Work request: A single number is required: the count of lines in the entries below that include the word "caldura".

Exercise input:
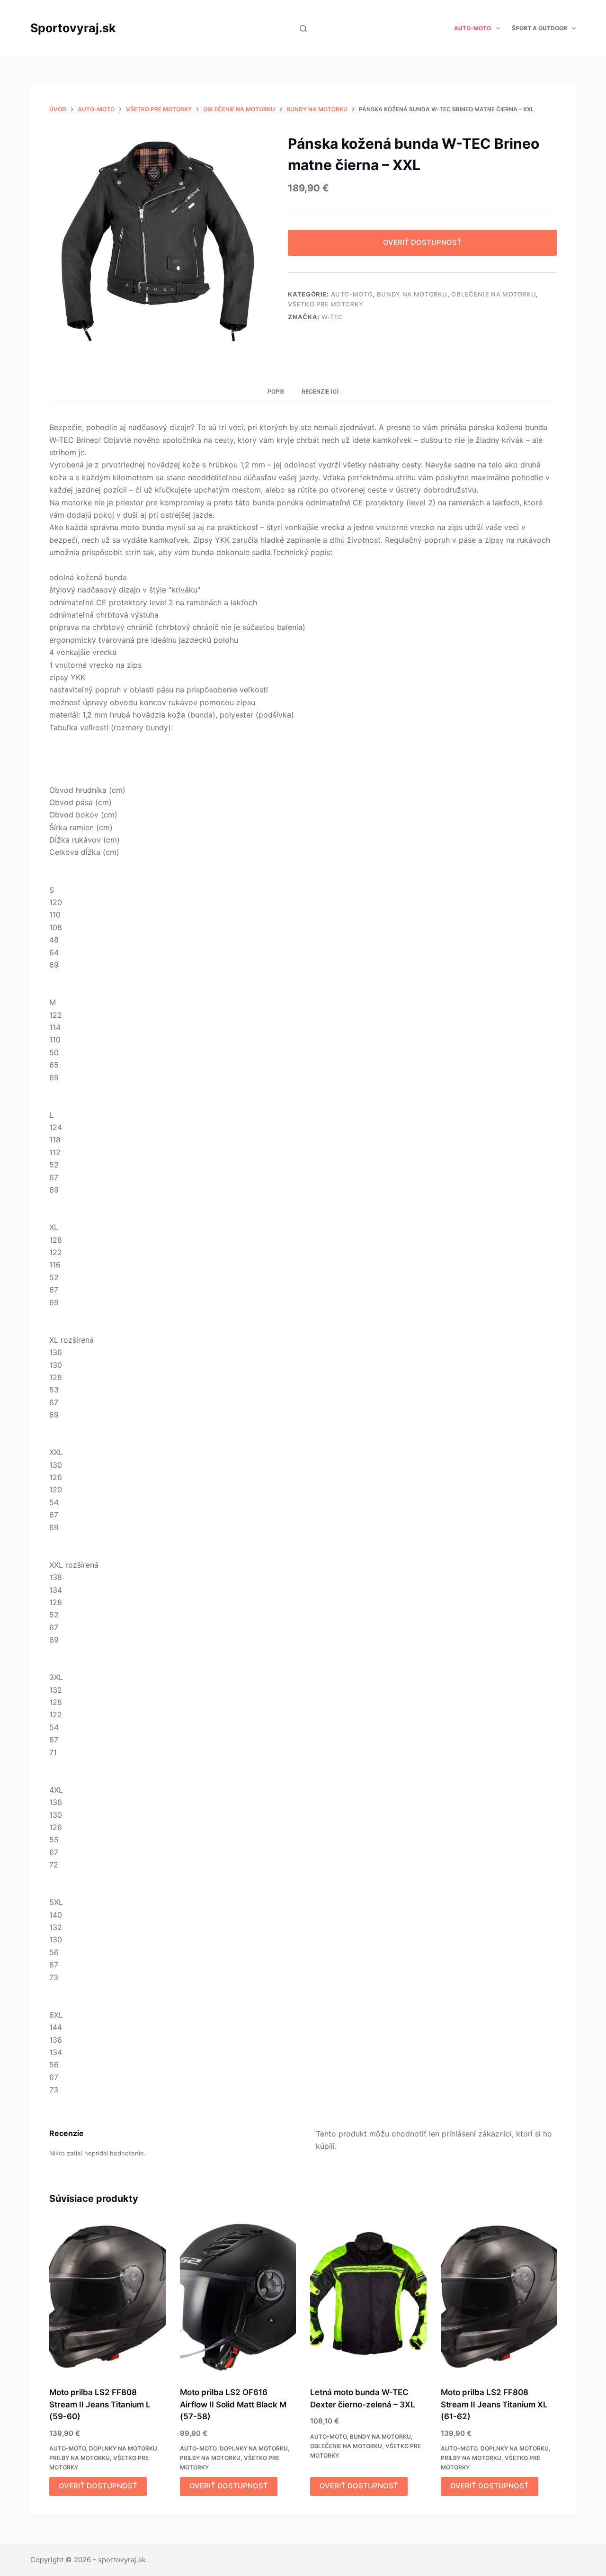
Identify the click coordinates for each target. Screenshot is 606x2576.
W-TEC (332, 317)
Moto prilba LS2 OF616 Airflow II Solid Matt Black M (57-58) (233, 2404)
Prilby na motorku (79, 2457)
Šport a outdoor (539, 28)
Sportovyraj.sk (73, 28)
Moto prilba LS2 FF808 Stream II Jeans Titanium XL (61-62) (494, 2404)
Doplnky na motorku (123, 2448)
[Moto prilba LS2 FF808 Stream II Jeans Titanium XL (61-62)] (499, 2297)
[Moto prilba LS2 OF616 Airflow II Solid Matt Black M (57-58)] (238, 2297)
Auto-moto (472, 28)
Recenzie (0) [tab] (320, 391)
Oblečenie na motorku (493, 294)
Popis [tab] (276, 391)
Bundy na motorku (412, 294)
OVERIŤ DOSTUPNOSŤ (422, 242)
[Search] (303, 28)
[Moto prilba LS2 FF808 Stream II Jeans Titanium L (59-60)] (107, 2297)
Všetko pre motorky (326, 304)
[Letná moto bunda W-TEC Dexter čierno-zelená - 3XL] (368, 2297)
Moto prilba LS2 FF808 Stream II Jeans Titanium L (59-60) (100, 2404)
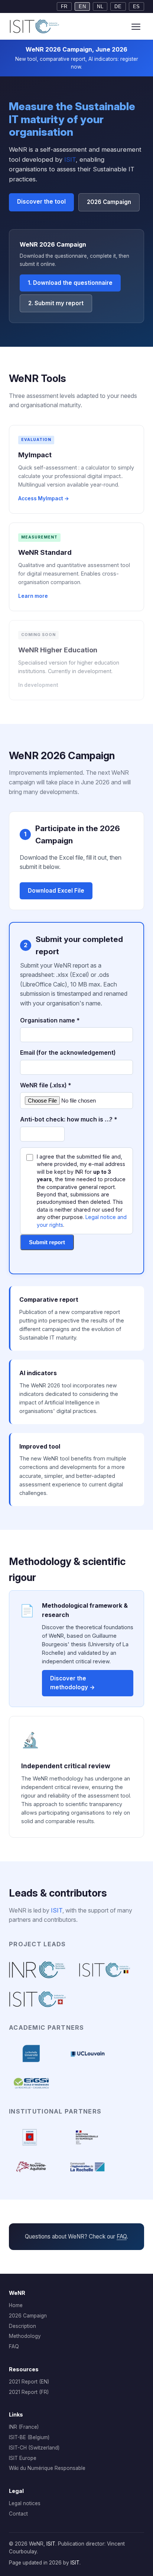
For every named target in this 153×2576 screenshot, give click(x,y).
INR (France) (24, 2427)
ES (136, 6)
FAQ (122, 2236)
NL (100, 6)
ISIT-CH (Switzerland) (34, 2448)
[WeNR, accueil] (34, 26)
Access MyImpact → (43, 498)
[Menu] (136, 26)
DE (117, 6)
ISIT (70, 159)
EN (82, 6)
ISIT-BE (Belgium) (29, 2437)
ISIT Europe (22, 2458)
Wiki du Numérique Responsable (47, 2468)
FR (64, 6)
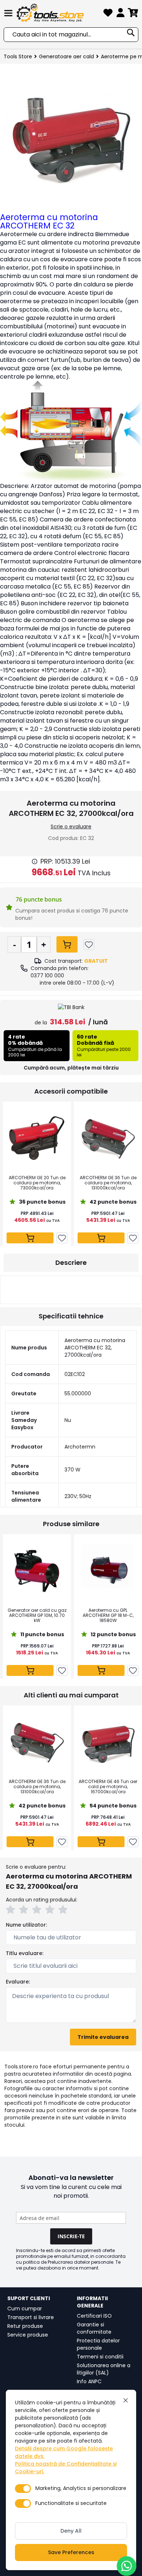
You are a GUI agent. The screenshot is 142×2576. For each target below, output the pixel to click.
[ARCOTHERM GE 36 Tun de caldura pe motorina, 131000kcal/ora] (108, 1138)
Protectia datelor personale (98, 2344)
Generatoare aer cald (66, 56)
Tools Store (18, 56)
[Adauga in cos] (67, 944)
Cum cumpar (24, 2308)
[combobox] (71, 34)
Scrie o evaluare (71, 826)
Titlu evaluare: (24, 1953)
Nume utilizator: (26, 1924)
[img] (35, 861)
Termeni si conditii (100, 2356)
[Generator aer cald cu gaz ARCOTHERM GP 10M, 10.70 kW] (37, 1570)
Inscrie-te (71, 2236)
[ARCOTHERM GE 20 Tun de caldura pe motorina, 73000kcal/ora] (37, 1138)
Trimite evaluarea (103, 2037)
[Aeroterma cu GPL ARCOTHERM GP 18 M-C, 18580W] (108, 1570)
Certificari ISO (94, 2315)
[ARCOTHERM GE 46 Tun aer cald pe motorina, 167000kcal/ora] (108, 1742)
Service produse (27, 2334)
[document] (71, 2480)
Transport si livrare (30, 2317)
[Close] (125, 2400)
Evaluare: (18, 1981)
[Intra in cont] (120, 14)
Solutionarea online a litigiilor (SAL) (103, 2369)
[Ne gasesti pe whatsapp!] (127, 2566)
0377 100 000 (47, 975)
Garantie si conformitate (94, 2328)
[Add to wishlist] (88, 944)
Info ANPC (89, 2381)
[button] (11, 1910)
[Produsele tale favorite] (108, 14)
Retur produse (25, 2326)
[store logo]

Response box: 2